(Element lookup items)
--- --- ---
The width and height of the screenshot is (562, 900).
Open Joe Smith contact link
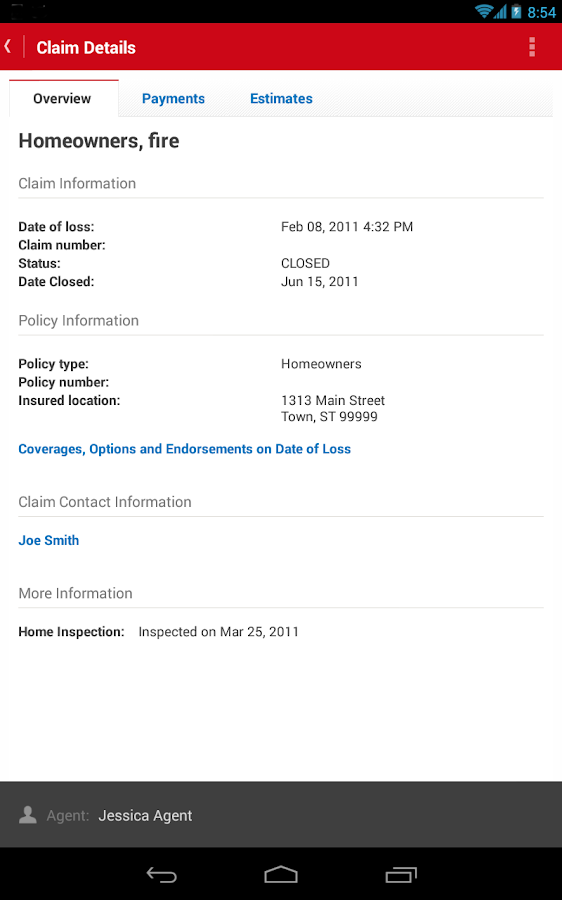point(49,540)
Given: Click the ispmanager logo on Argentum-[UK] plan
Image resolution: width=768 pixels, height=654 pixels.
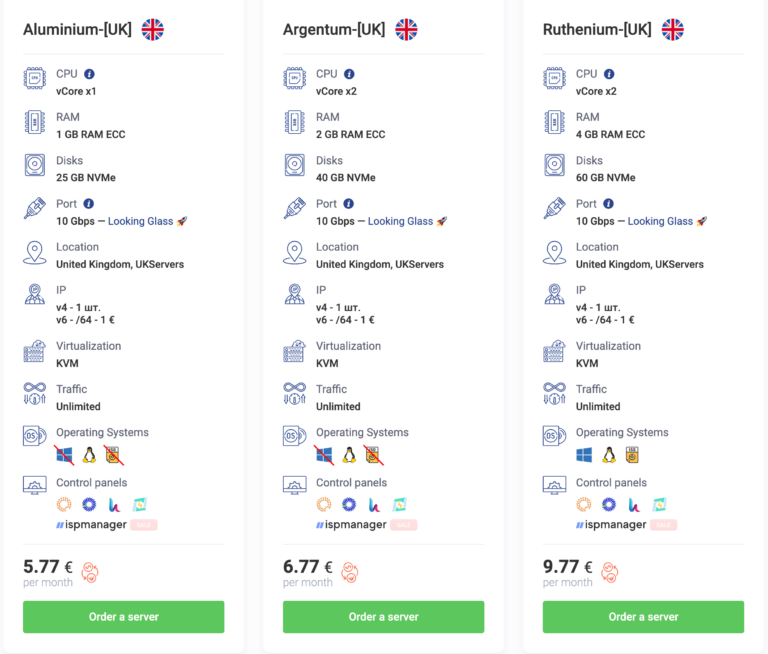Looking at the screenshot, I should pos(351,525).
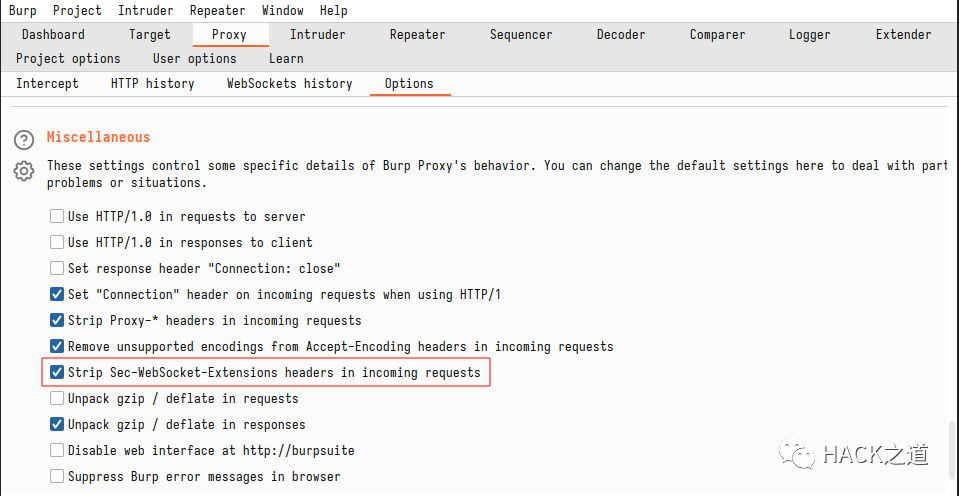Uncheck Remove unsupported encodings from Accept-Encoding

point(57,346)
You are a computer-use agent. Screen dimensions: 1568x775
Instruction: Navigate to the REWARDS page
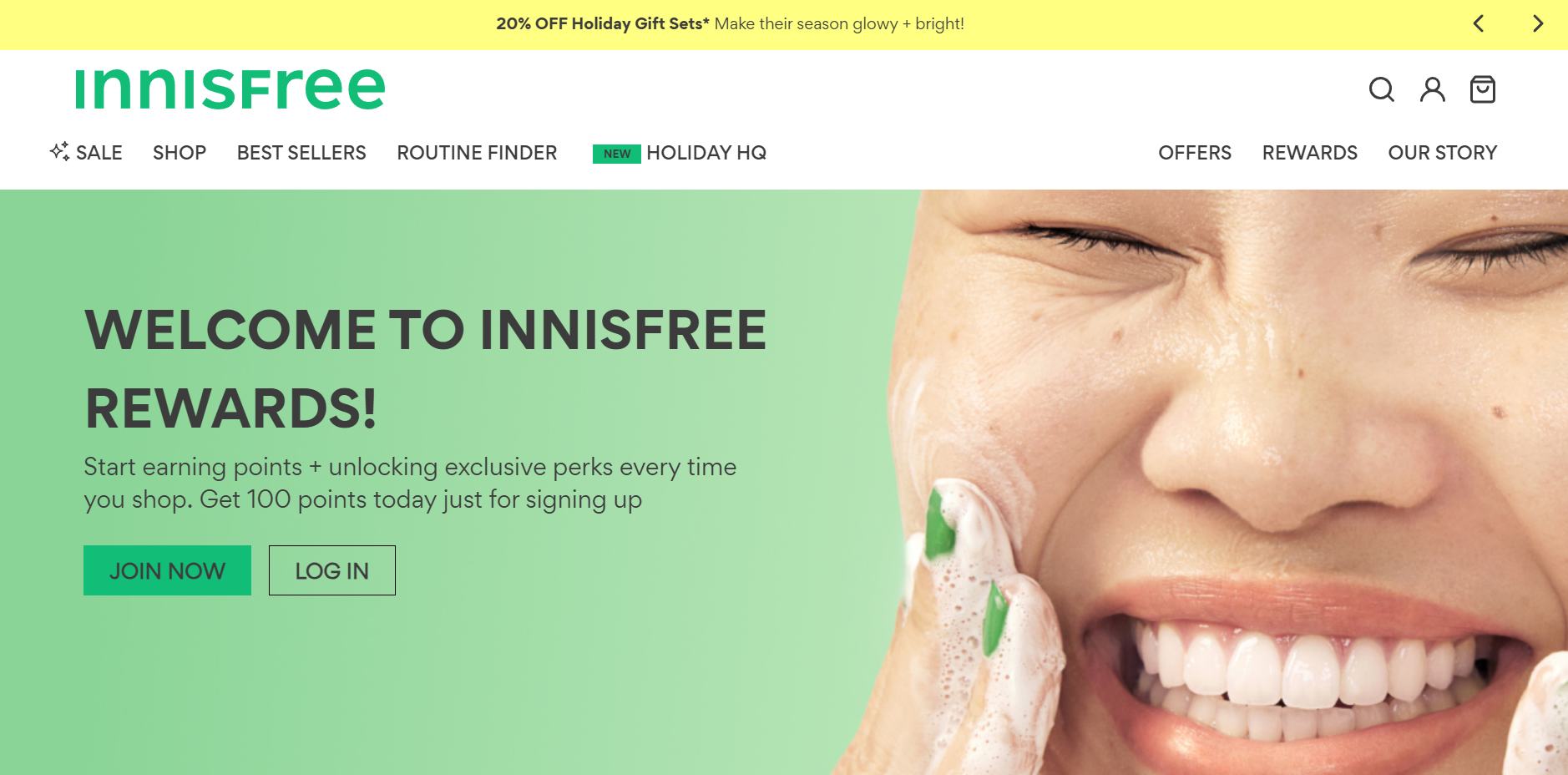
--- --- ---
> _INSTRUCTION_
Arrange all lines of the items above into a numbered list, skipping blank lines and leaving the pictures out.

> _COMPLETE RESPONSE_
1. The width and height of the screenshot is (562, 900).
2. Open Joe Smith contact link
3. point(49,540)
4. Given: Click the ispmanager logo on Argentum-[UK] plan
5. Image resolution: width=768 pixels, height=654 pixels.
6. Looking at the screenshot, I should pos(351,525).
7. Uncheck Remove unsupported encodings from Accept-Encoding
8. point(57,346)
9. You are a computer-use agent. Screen dimensions: 1568x775
10. Instruction: Navigate to the REWARDS page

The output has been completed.